→ WHAT IS NEEDED
Print, exactly as written, the line containing "You are a computer-use agent. The" and every line after it, ending with the final line of the data below.

[Start of Attachment]

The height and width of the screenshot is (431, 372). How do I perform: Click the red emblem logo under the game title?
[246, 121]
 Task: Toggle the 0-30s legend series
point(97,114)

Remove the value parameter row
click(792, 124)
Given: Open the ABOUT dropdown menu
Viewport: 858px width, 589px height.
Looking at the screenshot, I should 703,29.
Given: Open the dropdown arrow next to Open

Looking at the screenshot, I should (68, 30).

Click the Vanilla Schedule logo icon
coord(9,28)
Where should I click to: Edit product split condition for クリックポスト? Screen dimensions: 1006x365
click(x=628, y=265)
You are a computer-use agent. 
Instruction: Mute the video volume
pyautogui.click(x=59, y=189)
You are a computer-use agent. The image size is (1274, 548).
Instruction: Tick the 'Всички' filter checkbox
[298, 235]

[End of Attachment]

→ THE COMPLETED TASK
You are a computer-use agent. The image size is (1274, 548).
Instruction: Tick the 'Всички' filter checkbox
[298, 235]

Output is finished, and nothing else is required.